Finally when it is time to bring your new puppy home, here are a few preparations that you need to go through to get ready for that new baby.
Create a safe, friendly environment. Here is a checklist:
1 – Make sure that all poisonous items are stored out of puppies reach.
2 – Remove any poisonous plants.
3 – Look at your home from your new puppies point of view and remove hazardous items.
There are things that your new puppy will need so I would suggest purchasing them in advance if possible:
1 – Food and Water dishes, sometimes well water can give them runs since our water is fluoride free clean good water even spring is best. I personally have an electric water dish out side all year round.
2 – A collar , I personally like the martin-gale collars, and a leash and even an extended leash can be a great training leash. ( I WILL BE GIVING YOU A MARTINGALE COLLAR AND LEASH!
3 – A pin brush for fluffing, called a slicker and a nice comb. Brushes are great for surface brushing but you really need a comb for getting the mats out and getting down to the skin.
4 – Safe and appropriate toys. Nothing from China!! Usually if a toy and fit comfortable in a puppies mouth it is too small and the puppy may choke on it.
5 – A bed or crate for sleeping in.
6 – A baby gate to keep puppy from going where you don’t want him to go. Don’t worry about them falling down the stairs they will go up and down in no time!
7 – News paper Your puppy has been trained on this from 5 weeks of age. They make potty training much easier on your puppy.
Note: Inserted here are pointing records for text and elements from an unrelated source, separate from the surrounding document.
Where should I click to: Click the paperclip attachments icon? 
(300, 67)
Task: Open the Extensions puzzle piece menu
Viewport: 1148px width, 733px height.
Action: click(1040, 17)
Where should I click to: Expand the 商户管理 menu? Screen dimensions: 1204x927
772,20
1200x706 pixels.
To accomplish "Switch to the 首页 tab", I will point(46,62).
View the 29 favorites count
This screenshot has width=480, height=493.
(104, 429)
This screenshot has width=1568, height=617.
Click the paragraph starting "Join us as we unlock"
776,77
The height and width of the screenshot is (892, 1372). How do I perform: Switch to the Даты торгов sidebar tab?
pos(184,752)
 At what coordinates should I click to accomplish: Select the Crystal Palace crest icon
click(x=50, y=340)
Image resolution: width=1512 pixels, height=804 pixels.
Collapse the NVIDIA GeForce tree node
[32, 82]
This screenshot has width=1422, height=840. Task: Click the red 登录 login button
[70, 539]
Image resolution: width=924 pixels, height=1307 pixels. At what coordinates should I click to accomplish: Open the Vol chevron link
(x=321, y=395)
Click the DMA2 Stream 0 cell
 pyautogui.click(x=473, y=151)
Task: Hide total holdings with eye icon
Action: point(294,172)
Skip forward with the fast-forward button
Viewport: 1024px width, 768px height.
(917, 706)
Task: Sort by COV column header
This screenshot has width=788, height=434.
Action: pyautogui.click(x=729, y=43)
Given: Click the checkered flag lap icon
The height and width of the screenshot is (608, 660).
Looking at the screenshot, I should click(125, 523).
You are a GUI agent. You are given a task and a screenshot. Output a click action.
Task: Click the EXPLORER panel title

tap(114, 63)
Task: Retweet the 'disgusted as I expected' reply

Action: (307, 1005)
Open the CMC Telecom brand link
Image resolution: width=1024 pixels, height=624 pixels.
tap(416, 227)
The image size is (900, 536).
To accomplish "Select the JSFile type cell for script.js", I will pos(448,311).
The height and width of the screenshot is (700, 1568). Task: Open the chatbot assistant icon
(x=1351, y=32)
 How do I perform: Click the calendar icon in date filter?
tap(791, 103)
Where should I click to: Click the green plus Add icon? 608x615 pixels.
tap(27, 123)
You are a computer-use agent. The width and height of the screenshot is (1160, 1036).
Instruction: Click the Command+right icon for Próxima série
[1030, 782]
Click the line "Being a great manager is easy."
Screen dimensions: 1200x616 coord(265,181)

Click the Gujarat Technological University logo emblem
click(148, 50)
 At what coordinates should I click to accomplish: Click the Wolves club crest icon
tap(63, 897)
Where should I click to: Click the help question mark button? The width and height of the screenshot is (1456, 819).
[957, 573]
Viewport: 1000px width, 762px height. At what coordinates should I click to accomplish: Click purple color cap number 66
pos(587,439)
8 – I buy hanging bells that fit on your door handle from pet smart they quickly can be taught to ring THE BELLS when wanting out side.
Puppies have different nutritional needs than an adult dog. By feeding a complete and balanced nutritional food you can help maintain healthy teeth, bones, weight, and help keep your dog healthy for a long time to come.
Consistency is the key. Feed you puppy the same food at the same time every day. Puppies should be fed 3-4 times a day. I don’t think it’s possible to over feed a poodle! They are grazers and I’ve never seen a fat poodle unless she is expecting puppies! Too much weight can cause liver and heart problems as well as joint and back problems.
Don’t be upset if your puppies appetite changes. Occasional loss of appetite or digestive upset is normal for growing puppies. Continue your feeding routine. However, should the upset become severe or last for more than a day contact me or your vet. Pure pumpkin or sweet potato can firm up stools.
Making the transition easy:
1 – Decide on a name and use it all the time. REMEMBER NEVER CALL A PUPPY BY HIS OR HER NAME WHEN CORRECTING ONLY FOR THE PUPPY TO COME!
2 – Keep your puppy with you at all times. this will keep him out of trouble.
3 – Let sleeping puppies lie. They need their rest as much as you do!
4 – Teach young children the proper way to hold and care for the puppy.
5 – Don’t leave your puppy unattended with young children or other pets until everyone has adjusted well.
1 – Establish a routine and STICK WITH IT!!!!! Take your puppy out after eating and sleeping.
2 – Until the puppy is completely trained keep and eye on him!
3 – Crate-training is essential!
4 – Designate a certain potty area and stick with it!
5 – Correct the puppies mistakes only when you catch him in the act. otherwise the puppy will not understand why you are angry with him/HER.
PUPPY PROOFING YOUR HOME!
Puppies are like babies, they are always curious, and they are teething. Since puppies have a low vantage point and can see things that you can’t, it is important to get down on their level when puppy proofing your home.
Here are some suggestions:
1 – Confine puppy in a safe area that they can’t escape from.
2 – Don’t leave your puppy unsupervised.
3 – Keep your puppy off high decks and balconies where he may fall.
4 – Store cleaning supplies, soaps, chemicals, poisons, and antifreeze securely out of reach.
5 – Remove poisonous houseplants. (See list of poisonous house plants below)
6 – Keep the toilet lid down.
7 – Remove or cover any electrical cords or outlets.
8 – Keep medications out of reach.
9 – Make sure you know where your puppy is before closing any doors or leaving the house.
10 – Keep sewing supplies, hardware, and coins out of reach.
11 – Keep plastic six-pack beverage holders and plastic bags, elastics out of reach.
12 – Always have important phone numbers like your vet handy and mine on hand!